Researchers examined changes in body composition and muscle strength in 108 men over 65 years of age who received testosterone for 36 months. The study found that increasing testosterone concentrations in men over 65 years of age to the midnormal range decreased fat mass and increased lean mass, but did not necessarily increase muscle strength. (Design of Study: Randomized, placebo controlled study of men over age 65 treated with testosterone patches and placebo patches.)



Testosterone and its effects on HIV positive men with low testosterone

1.  Testosterone replacement in HIV illness – J.G. Rabkin et al. Archives of General
Psychiatry 2000; 57(2):141-147.

A total of 70 HIV–positive men with low testosterone levels completed a six-week trial of biweekly testosterone or placebo treatments. Seventy four percent of men who received testosterone reported much or very much improved libido, compared to 19% of placebo-treated men. Of men with fatigue at baseline,
59% of testosterone-treated men had improved energy, compared to 25% of placebo-treated men. Of men with Axis 1 depression at baseline, 58% of men who received testosterone versus 14% of men treated with placebo reported improved mood. Testosterone improved muscle mass by 1.6 kg over 12 weeks in the entire group of men treated with testosterone, and 2.2 kg in those with wasting at baseline. (Design of Study: HIV-positive men with
low testosterone levels before and during testosterone treatment; no placebo treated controls.)
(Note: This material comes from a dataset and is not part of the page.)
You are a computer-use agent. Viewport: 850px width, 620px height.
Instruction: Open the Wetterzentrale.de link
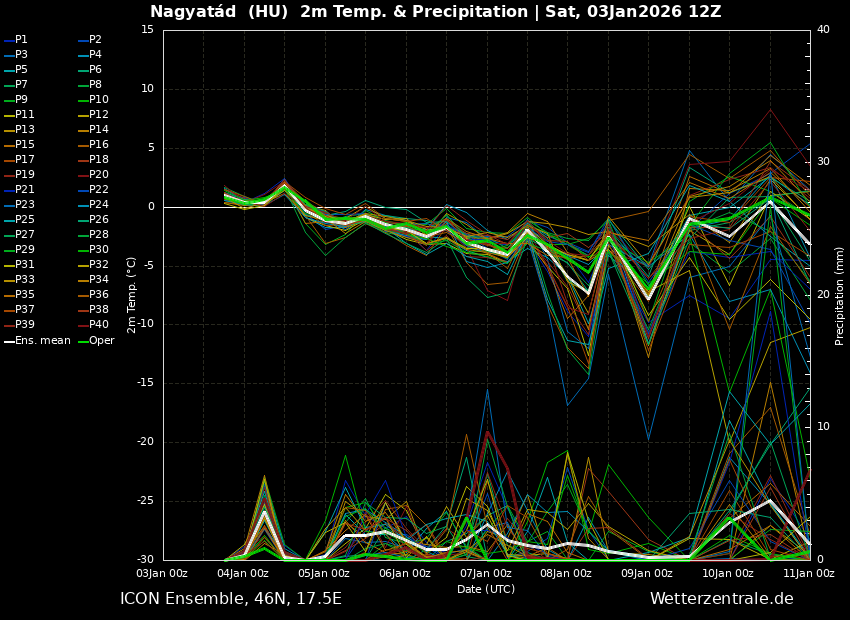tap(721, 599)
2.  Effects of androgen administration in men with the AIDS wasting syndrome. A randomized, double–blind, placebo–controlled trial – S. Grinspoon et al. Annals of Internal Medicine 1998; 129(1):18–26.

Fifty–one HIV–positive men with a mean age of 42 who had wasting and low testosterone were randomly assigned to receive testosterone or placebo every three weeks for six months. Testosterone–treated men gained fat–free mass, lean body mass and muscle mass. These men also reported they felt better, had an improved quality of life and improved appearance. (Design of Study: Double-blind, randomized, placebo-controlled trial of testosterone versus placebo therapy in HIV-infected men with AIDS wasting syndrome.)

3.  Testosterone supplementation therapy for older men: Potential benefits and risks – D.A. Gruenewalk and A.M. Matsumoto. Journal of the American Geriatric Society
2003; 51(1):101-115.

This study of men age 60 years evaluated one or more physical, cognitive, affective, functional, or quality-of-life outcomes. In general, these studies found increased lean body mass and decreased fat mass. Upper and lower body strength, functional performance, sexual functioning, and mood were improved or unchanged with testosterone treatment. Testosterone improved exercise-induced coronary ischemia in men with coronary heart disease, but angina was improved or unchanged. Compared to men with less marked testosterone deficiency, men with low testosterone levels were more likely to demonstrate improvements in bone mineral density, self-perceived functional status, libido and sexual function, and exercise-induced ischemia. No major unfavorable effects on lipids were reported, but hematocrit and prostate specific antigen often increased. (Qualitative review of placebo-controlled trials.)